課題
後に示す佐渡のトライアスロン大会についての文章から、「2011年大会、制限時間ギリギリのラストランナーとしてフィニッシュゲートをくぐった 瞬間の旅烏©Akihiko Harimoto」で始まり「7分前のフィニッシュだった。」まで続く部分を、一字一句変えずに書き写しなさい。

抜粋本文

******

Lumina誌面でおなじみの「旅烏」こと作家でトライアスリートの謝 孝浩さんが、日々のトライアスロンライフで心にグサッときたことを書き綴るショートエッセイ

※前回の【旅烏の「徒然グサッ!」〈11〉トライアスリートの年末行事 「煩悩スイム」】はこちら

エントリーするかしないか、それが問題だ!

旅烏、迷っている。

現在、日本一長いロングレース佐渡国際トライアスロン大会のエントリーがはじまっている。LUMINAの人気ランキングでも2年連続1位を獲得した人気大会。

しかも今年は30周年の記念大会だし、応募人数は募集定員を大幅に上回ること間違いなし。抽選なのでエントリーしたからといって当たるとは限らないのだが、なぜか気軽にエントリーボタンを押せないのである。

出場するならばAタイプ(スイム4000m/バイク190km/ラン42.2km)という思いが強い。しかしながらバイクの苦手な旅烏にとって、数あるロングレースの中でも佐渡のバイクコースほど疲れが蓄積するコースはない。

今までAタイプは3回参加したことがあるのだが、最初の挑戦ではランの16㎞地点で制限時間に間に合わずリタイア。あとの2回は完走したものの、どちらも青息吐息で、2011年2度目のフィニッシュの時は、なんと制限時間ギリギリの最終走者。あちこちの関門をすり抜けるような綱渡りの完走だった。(★その時の顛末はこちら→http://www.triathlontrip.com/kochitama/2011/09/

あの時のフィニッシュの感動は今でも忘れられない。エントリーが気軽にできないのは、奇跡的とも感じた稀有な記憶を壊したくないという思いもあるのだが、それよりもやはりバイクパートでの辛さが、脳裏のどこかにトラウマのようにこびりついていて、前向きな気持ちを躊躇させているのかもしれない。

2011年大会、制限時間ギリギリのラストランナーとしてフィニッシュゲートをくぐった 瞬間の旅烏©Akihiko Harimoto

現在、日本で開催されている宮古島、皆生、バラモンキングの他、アイアンマンやチャレンジシリーズでは、北海道、五島長崎、ケアンズ、マヨルカ島、マレーシア、台湾、チャイナなど、ロングレースには数多く参戦してきたが、リタイアを経験したのは、佐渡とかつて北海道で開催されていたバイクコース200㎞超のオロロンラインの2回だけだ。

オロロンは、2回参戦しているのだが、はじめて挑戦してリタイアした時は、バイクの160㎞地点で制限時間に引っ掛かった。リベンジして完走した時も制限時間7分前のフィニッシュだった。

******

抽出資料
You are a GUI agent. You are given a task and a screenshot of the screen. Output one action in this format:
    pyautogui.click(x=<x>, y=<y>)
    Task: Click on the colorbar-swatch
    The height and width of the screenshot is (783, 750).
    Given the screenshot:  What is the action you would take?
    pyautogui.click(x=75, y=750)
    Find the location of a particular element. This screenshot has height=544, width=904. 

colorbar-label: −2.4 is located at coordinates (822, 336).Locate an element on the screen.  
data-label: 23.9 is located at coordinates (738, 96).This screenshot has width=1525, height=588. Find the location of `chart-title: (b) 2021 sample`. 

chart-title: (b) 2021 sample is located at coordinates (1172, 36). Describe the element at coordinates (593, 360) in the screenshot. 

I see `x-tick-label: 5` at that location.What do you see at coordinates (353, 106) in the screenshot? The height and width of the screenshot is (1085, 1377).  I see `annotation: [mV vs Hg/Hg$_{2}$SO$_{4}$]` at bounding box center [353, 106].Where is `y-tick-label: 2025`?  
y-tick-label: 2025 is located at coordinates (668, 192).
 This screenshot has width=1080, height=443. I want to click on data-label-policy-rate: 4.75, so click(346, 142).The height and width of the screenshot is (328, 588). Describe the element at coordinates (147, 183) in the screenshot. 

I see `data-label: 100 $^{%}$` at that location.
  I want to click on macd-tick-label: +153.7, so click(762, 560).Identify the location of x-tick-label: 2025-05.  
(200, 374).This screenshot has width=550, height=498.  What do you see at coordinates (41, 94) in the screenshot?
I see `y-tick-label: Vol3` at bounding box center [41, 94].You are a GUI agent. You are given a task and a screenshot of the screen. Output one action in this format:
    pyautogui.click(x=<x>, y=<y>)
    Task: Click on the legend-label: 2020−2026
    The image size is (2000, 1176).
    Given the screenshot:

******

解答
2011年大会、制限時間ギリギリのラストランナーとしてフィニッシュゲートをくぐった 瞬間の旅烏©Akihiko Harimoto

現在、日本で開催されている宮古島、皆生、バラモンキングの他、アイアンマンやチャレンジシリーズでは、北海道、五島長崎、ケアンズ、マヨルカ島、マレーシア、台湾、チャイナなど、ロングレースには数多く参戦してきたが、リタイアを経験したのは、佐渡とかつて北海道で開催されていたバイクコース200㎞超のオロロンラインの2回だけだ。

オロロンは、2回参戦しているのだが、はじめて挑戦してリタイアした時は、バイクの160㎞地点で制限時間に引っ掛かった。リベンジして完走した時も制限時間7分前のフィニッシュだった。